U.S. President Joe Biden and his Chinese counterpart, Xi Jinping, might meet each other when they attend the upcoming Group of 20 (G20) summit in Italy this October.
No plans yet but open to a meeting
U.S. national security adviser Jake Sullivan said in a press call on June 17 that Biden will "look for opportunities to engage with President Xi going forward", according to the White House.
However, while he said there are no particular plans at the moment, he added that both leaders are "likely to be at the G20 in Italy in October". He also said both the U.S. and China would work out the "right modality for the two presidents to engage".
Such a meeting could take place on the margins of the summit or another international summit, or it could be a phone call, he explained.
Sullivan also said efforts from Biden to engage with Xi is "in some way to take stock of" where the two countries are in their relationship, as well as to ensure that they have the same kind of "direct communication" the U.S. has found valuable with Putin.
"It's now just a question of when and how," he added.
Both Xi and Biden spoke on the phone in February, and Xi had taken part in an online climate change summit hosted by Biden in April.
If they were to meet in October, it would be the former's first face-to-face meeting with a U.S. leader since his last meeting with former U.S. President Donald Trump two years ago on the margins of the G20 summit in Osaka, Japan.
Biden said he and Xi are "not old friends"
Biden has met with Russian President Vladimir Putin just a day before these remarks were made.
The latest high-level correspondence between Washington and Beijing was the phone call between U.S. State of Secretary Antony Blinken and Chinese foreign affairs chief Yang Jiechi that took place before the G7 summit.
Shortly after Sullivan's remarks, however, the U.S. State Department's spokesperson Ned Price clarified that Sullivan was speaking on the point that there is "no substitute for personal diplomacy", which was seen in the meeting between Biden and Putin, and "applies across the board".
Price added that there is no meeting planned at the moment, but the U.S. remains open to a meeting if "the conditions are right".
Previously, following the meeting with Putin, Biden was asked by a reporter if he planned to hold talks with Xi like "old friend to old friend", Reuters reported.
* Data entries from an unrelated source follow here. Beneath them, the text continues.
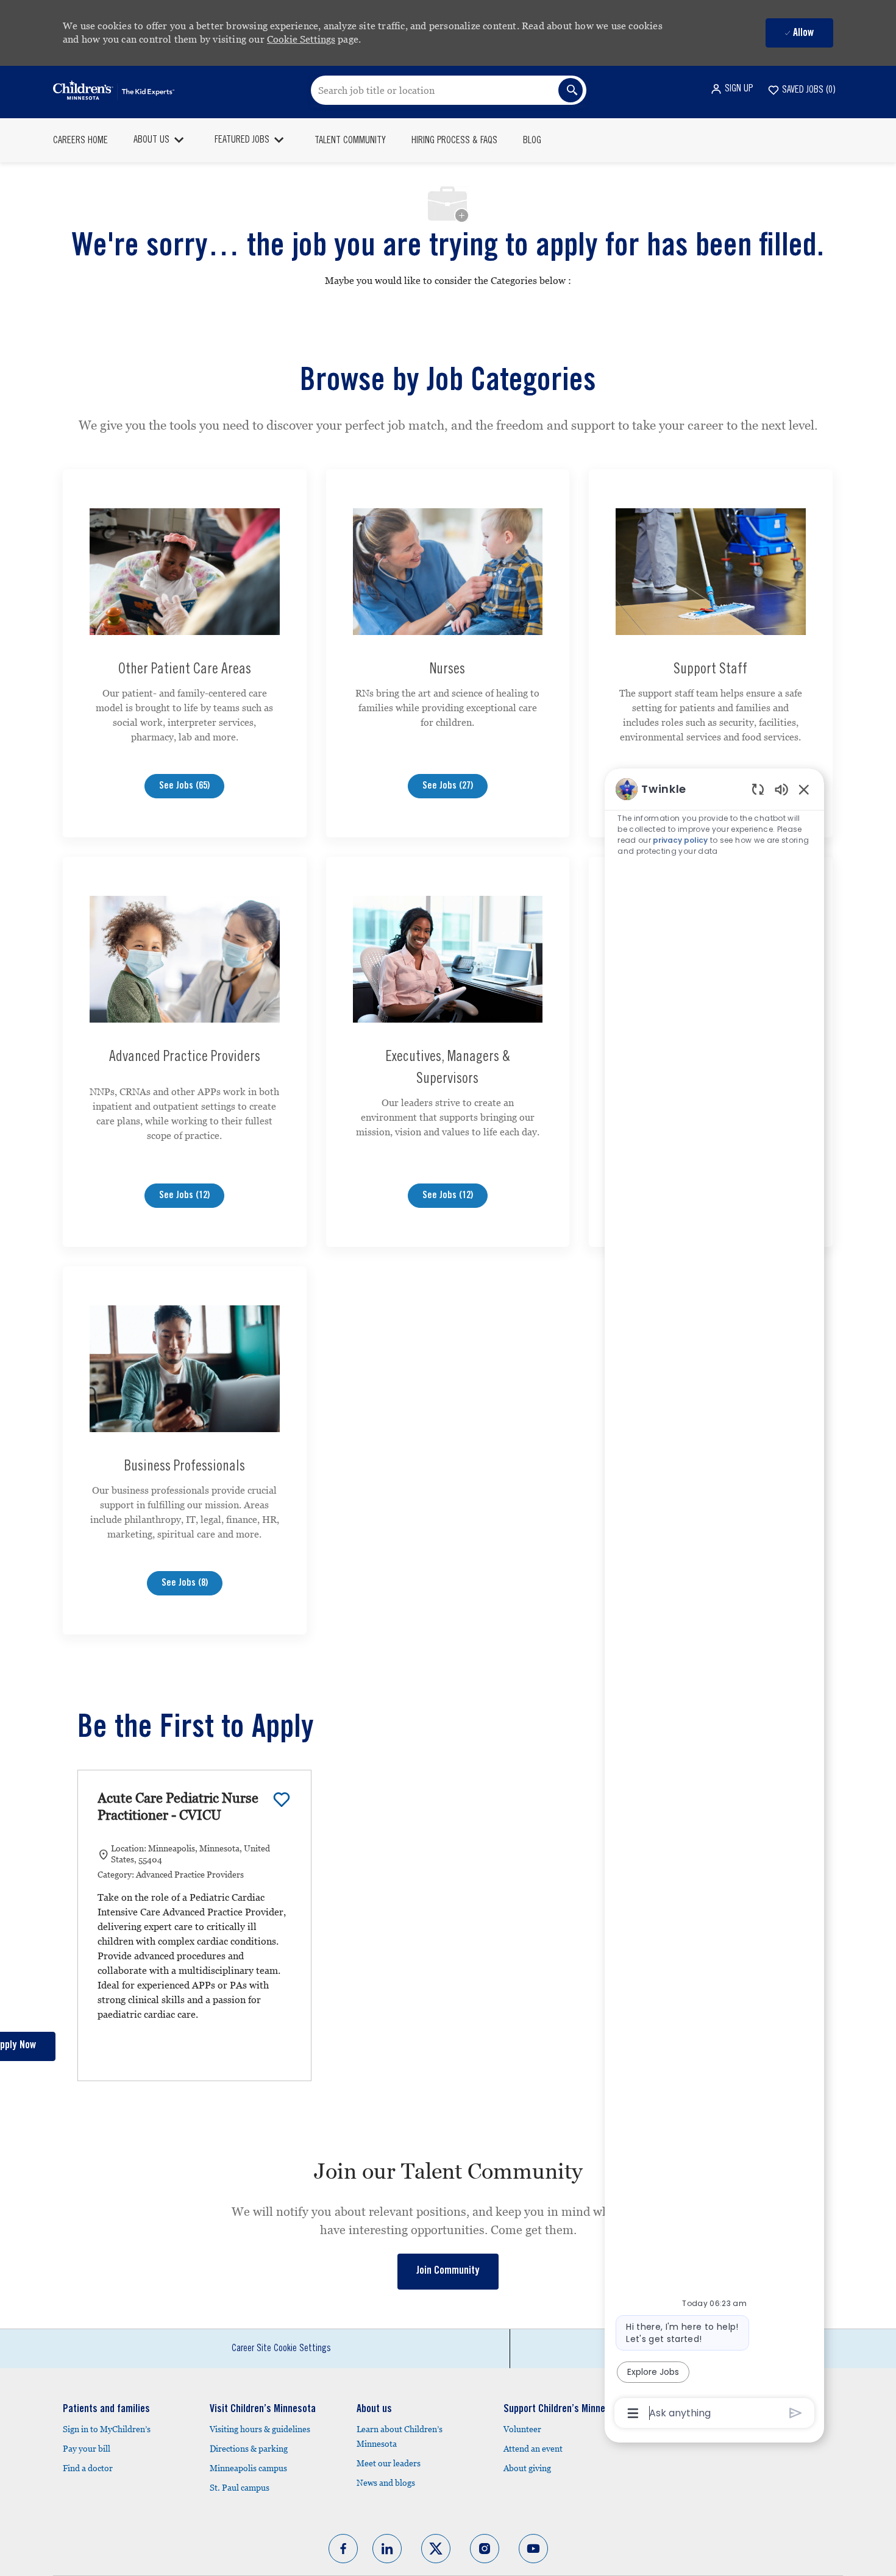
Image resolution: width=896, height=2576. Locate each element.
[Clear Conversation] (758, 789)
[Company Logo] (113, 90)
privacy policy (680, 840)
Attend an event (533, 2449)
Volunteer (522, 2429)
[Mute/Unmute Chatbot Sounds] (781, 789)
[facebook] (343, 2548)
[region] (714, 1600)
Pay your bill (86, 2449)
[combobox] (448, 90)
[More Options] (633, 2413)
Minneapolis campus (248, 2468)
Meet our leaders (389, 2463)
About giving (527, 2468)
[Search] (570, 90)
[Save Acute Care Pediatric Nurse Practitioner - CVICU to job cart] (281, 1799)
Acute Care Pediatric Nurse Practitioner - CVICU (178, 1806)
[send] (795, 2413)
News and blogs (386, 2483)
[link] (448, 2272)
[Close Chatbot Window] (804, 789)
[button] (731, 89)
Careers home (80, 141)
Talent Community (350, 141)
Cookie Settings (301, 39)
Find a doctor (88, 2468)
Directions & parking (249, 2449)
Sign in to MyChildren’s (107, 2429)
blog (532, 141)
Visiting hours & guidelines (260, 2429)
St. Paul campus (239, 2488)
Biden had responded by saying while the two leaders know each other well, they are "not old friends", and that it's "just pure business".
Both leaders had met several times in their political careers, starting from the time when Xi was still vice president to the former President Hu Jintao.
Relations between the U.S. and China are facing a downward spiral as they continue to spar over a long list of issues.
G7 members, including the U.S., had also just presented a united stance on China, marking a significant shift in tone from the last G7 meeting.
Exerting greater pressure on the Chinese government to address its human rights issues, such as in Xinjiang, they had also called for a renewed probe nto the origins of Covid-19.
China has retaliated by slamming the group for making "baseless accusations", and repeating its call for other countries not to meddle with its internal affairs.